따라서 본 발명은 3차원적 생물학적 분석 시스템에서 세포나 단백질과 같은 생체물질을 특정 위치에 고정시킬 수 있는 패터닝 기술을 제공하는 것을 목적으로 한다.
상기 과제의 해결을 위해, 본 발명은 나노섬유로 형성된 3차원적 스캐폴드 상에 하이드로겔이 소정의 형태로 패터닝되어 있는 스캐폴드 박막 및 이의 제조 방법을 제공한다.
또한 본 발명은 상기 패터닝된 스캐폴드 박막이 둘 이상 적층되어 있는 복층 스캐폴드 박막 및 상기 복층 스캐폴드 박막을 이용한 세포 분석 방법을 제공한다.
본 발명은 또한 상기 패터닝된 스캐폴드 박막을 포함하는 마이크로어레이 및 상기 패터닝된 스캐폴드 박막을 포함하는 바이오센서를 제공한다.

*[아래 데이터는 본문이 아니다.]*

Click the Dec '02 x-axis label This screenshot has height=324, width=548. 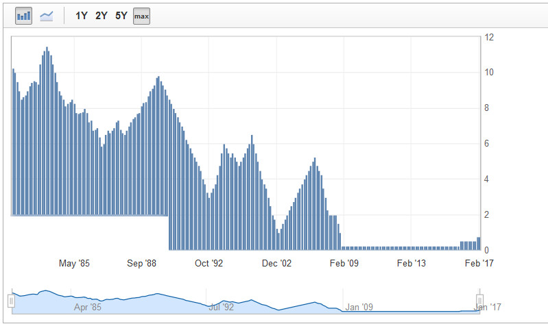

나노섬유로 형성된 3차원적 스캐폴드 상에 하이드로겔이 소정의 형태로 패터닝된 스캐폴드 박막은 세포나 단백질과 같은 생체물질을 생체 외에서 생체 내의 환경과 유사한 3차원 구조의 특정 위치로 패터닝할 수 있게 한다. 따라서 다른 구역에 있는 단백질이나 세포간의 직접적인 접촉이나 영향에 의한 교란을 없앨 수 있으 며, 패터닝을 통해 지속적으로 같은 위치의 관찰이 가능해지기 때문에, 실시간 관찰이 가능해지므로 보다 효율적인 생물학적 분석을 가능하게 한다. 또한 생성된 스캐폴드 박막이 기판 위에 고정되어 있는 형태가 아니라 스캐폴드 박막 자체로 분리하여 사용하는 경우에는 양쪽 면이 모두 개방되어 있어, 활발한 확산이 일어난다. 특히 고분자 하이드로겔 내부에서 자체적으로 확산이 일어나기 때문에 기존의 다른 구조들에 비해 뛰어난 확산을 보여, 단백질이나 세포가 활발한 대사활동을 할 수 있도록 도움을 준다. 이 경우 패터닝된 스캐폴드 박막을 둘 이상 적층하는 것이 가능해 여러 종류의 단백질이나 세포를 층으로 구분되는 형태로 배양이 가능해지는 장점이 존재한다.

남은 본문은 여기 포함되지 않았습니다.